→ **Short problem**
Copy each of the records below word for word, with nothing changed or left out.

+---+

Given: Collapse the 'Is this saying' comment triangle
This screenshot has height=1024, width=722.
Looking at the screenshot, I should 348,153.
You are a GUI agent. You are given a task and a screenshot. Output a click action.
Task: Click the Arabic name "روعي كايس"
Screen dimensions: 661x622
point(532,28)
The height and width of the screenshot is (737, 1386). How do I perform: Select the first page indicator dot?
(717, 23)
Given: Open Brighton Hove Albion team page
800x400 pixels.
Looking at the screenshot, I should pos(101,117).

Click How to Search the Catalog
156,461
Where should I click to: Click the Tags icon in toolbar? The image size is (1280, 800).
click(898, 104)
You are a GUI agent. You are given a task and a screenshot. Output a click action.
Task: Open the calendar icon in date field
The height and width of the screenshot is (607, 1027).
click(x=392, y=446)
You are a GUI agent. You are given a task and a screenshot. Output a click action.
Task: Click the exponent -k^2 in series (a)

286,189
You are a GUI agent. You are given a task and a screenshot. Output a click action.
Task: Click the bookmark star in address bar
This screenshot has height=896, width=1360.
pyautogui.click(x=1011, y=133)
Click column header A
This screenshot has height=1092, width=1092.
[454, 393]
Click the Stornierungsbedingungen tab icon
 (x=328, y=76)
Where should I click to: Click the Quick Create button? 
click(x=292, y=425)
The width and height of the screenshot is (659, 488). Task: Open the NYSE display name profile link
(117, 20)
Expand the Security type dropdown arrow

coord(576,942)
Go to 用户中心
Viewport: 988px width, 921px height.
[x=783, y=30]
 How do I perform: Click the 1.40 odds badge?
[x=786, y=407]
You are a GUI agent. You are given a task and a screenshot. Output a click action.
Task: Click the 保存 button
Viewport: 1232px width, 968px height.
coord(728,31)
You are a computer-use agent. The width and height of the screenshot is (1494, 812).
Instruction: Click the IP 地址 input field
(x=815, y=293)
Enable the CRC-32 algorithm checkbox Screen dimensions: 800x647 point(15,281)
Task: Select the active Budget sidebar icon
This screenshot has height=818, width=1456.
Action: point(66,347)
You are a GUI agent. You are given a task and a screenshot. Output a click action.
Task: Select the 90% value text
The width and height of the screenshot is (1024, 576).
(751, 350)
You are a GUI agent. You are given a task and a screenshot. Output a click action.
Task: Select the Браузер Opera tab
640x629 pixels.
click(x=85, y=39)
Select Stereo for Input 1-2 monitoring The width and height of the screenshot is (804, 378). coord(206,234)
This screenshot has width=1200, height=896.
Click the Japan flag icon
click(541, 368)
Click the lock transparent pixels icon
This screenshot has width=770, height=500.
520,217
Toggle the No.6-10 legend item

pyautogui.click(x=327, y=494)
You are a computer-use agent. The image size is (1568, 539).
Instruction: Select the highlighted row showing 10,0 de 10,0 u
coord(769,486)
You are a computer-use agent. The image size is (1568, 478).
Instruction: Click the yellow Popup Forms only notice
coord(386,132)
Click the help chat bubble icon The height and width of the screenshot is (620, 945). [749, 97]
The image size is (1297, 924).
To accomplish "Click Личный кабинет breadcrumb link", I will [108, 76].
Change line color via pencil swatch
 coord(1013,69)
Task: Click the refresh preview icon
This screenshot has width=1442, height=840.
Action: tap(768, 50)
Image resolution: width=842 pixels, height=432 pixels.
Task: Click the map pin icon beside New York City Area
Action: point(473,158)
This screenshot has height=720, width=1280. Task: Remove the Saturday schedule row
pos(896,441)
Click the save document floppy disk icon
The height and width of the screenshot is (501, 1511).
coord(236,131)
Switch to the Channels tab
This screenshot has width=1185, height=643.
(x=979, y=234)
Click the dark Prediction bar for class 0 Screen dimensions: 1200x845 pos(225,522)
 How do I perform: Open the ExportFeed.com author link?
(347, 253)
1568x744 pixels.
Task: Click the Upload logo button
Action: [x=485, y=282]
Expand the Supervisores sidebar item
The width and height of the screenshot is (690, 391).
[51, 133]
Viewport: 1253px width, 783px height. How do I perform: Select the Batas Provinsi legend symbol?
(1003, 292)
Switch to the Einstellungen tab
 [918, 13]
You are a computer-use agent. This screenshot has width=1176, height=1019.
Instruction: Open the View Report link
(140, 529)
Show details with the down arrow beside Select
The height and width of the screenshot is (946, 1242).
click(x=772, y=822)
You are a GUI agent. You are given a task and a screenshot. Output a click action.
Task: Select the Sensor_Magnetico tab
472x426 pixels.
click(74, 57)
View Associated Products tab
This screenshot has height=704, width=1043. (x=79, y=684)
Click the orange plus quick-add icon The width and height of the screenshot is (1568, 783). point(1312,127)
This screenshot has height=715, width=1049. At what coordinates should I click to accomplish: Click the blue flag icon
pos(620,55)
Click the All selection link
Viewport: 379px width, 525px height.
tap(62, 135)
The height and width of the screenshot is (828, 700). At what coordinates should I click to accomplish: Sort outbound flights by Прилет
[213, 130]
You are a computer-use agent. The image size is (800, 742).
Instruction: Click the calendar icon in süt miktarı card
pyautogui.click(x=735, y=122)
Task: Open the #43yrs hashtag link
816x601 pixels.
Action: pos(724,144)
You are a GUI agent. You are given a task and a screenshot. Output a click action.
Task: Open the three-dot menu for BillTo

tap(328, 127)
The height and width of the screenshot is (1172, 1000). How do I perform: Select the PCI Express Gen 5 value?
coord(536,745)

+---+

→ **Task output**
Given: Collapse the 'Is this saying' comment triangle
This screenshot has height=1024, width=722.
Looking at the screenshot, I should 348,153.
You are a GUI agent. You are given a task and a screenshot. Output a click action.
Task: Click the Arabic name "روعي كايس"
Screen dimensions: 661x622
point(532,28)
The height and width of the screenshot is (737, 1386). How do I perform: Select the first page indicator dot?
(717, 23)
Given: Open Brighton Hove Albion team page
800x400 pixels.
Looking at the screenshot, I should pos(101,117).

Click How to Search the Catalog
156,461
Where should I click to: Click the Tags icon in toolbar? The image size is (1280, 800).
click(898, 104)
You are a GUI agent. You are given a task and a screenshot. Output a click action.
Task: Open the calendar icon in date field
The height and width of the screenshot is (607, 1027).
click(x=392, y=446)
You are a GUI agent. You are given a task and a screenshot. Output a click action.
Task: Click the exponent -k^2 in series (a)

286,189
You are a GUI agent. You are given a task and a screenshot. Output a click action.
Task: Click the bookmark star in address bar
This screenshot has height=896, width=1360.
pyautogui.click(x=1011, y=133)
Click column header A
This screenshot has height=1092, width=1092.
[454, 393]
Click the Stornierungsbedingungen tab icon
 (x=328, y=76)
Where should I click to: Click the Quick Create button? 
click(x=292, y=425)
The width and height of the screenshot is (659, 488). Task: Open the NYSE display name profile link
(117, 20)
Expand the Security type dropdown arrow

coord(576,942)
Go to 用户中心
Viewport: 988px width, 921px height.
[x=783, y=30]
 How do I perform: Click the 1.40 odds badge?
[x=786, y=407]
You are a GUI agent. You are given a task and a screenshot. Output a click action.
Task: Click the 保存 button
Viewport: 1232px width, 968px height.
coord(728,31)
You are a computer-use agent. The width and height of the screenshot is (1494, 812).
Instruction: Click the IP 地址 input field
(x=815, y=293)
Enable the CRC-32 algorithm checkbox Screen dimensions: 800x647 point(15,281)
Task: Select the active Budget sidebar icon
This screenshot has height=818, width=1456.
Action: point(66,347)
You are a GUI agent. You are given a task and a screenshot. Output a click action.
Task: Select the 90% value text
The width and height of the screenshot is (1024, 576).
(751, 350)
You are a GUI agent. You are given a task and a screenshot. Output a click action.
Task: Select the Браузер Opera tab
640x629 pixels.
click(x=85, y=39)
Select Stereo for Input 1-2 monitoring The width and height of the screenshot is (804, 378). coord(206,234)
This screenshot has width=1200, height=896.
Click the Japan flag icon
click(541, 368)
Click the lock transparent pixels icon
This screenshot has width=770, height=500.
520,217
Toggle the No.6-10 legend item

pyautogui.click(x=327, y=494)
You are a computer-use agent. The image size is (1568, 539).
Instruction: Select the highlighted row showing 10,0 de 10,0 u
coord(769,486)
You are a computer-use agent. The image size is (1568, 478).
Instruction: Click the yellow Popup Forms only notice
coord(386,132)
Click the help chat bubble icon The height and width of the screenshot is (620, 945). [749, 97]
The image size is (1297, 924).
To accomplish "Click Личный кабинет breadcrumb link", I will [108, 76].
Change line color via pencil swatch
 coord(1013,69)
Task: Click the refresh preview icon
This screenshot has width=1442, height=840.
Action: tap(768, 50)
Image resolution: width=842 pixels, height=432 pixels.
Task: Click the map pin icon beside New York City Area
Action: point(473,158)
This screenshot has height=720, width=1280. Task: Remove the Saturday schedule row
pos(896,441)
Click the save document floppy disk icon
The height and width of the screenshot is (501, 1511).
coord(236,131)
Switch to the Channels tab
This screenshot has width=1185, height=643.
(x=979, y=234)
Click the dark Prediction bar for class 0 Screen dimensions: 1200x845 pos(225,522)
 How do I perform: Open the ExportFeed.com author link?
(347, 253)
1568x744 pixels.
Task: Click the Upload logo button
Action: [x=485, y=282]
Expand the Supervisores sidebar item
The width and height of the screenshot is (690, 391).
[51, 133]
Viewport: 1253px width, 783px height. How do I perform: Select the Batas Provinsi legend symbol?
(1003, 292)
Switch to the Einstellungen tab
 [918, 13]
You are a computer-use agent. This screenshot has width=1176, height=1019.
Instruction: Open the View Report link
(140, 529)
Show details with the down arrow beside Select
The height and width of the screenshot is (946, 1242).
click(x=772, y=822)
You are a GUI agent. You are given a task and a screenshot. Output a click action.
Task: Select the Sensor_Magnetico tab
472x426 pixels.
click(74, 57)
View Associated Products tab
This screenshot has height=704, width=1043. (x=79, y=684)
Click the orange plus quick-add icon The width and height of the screenshot is (1568, 783). point(1312,127)
This screenshot has height=715, width=1049. At what coordinates should I click to accomplish: Click the blue flag icon
pos(620,55)
Click the All selection link
Viewport: 379px width, 525px height.
tap(62, 135)
The height and width of the screenshot is (828, 700). At what coordinates should I click to accomplish: Sort outbound flights by Прилет
[213, 130]
You are a computer-use agent. The image size is (800, 742).
Instruction: Click the calendar icon in süt miktarı card
pyautogui.click(x=735, y=122)
Task: Open the #43yrs hashtag link
816x601 pixels.
Action: pos(724,144)
You are a GUI agent. You are given a task and a screenshot. Output a click action.
Task: Open the three-dot menu for BillTo

tap(328, 127)
The height and width of the screenshot is (1172, 1000). How do I perform: Select the PCI Express Gen 5 value?
coord(536,745)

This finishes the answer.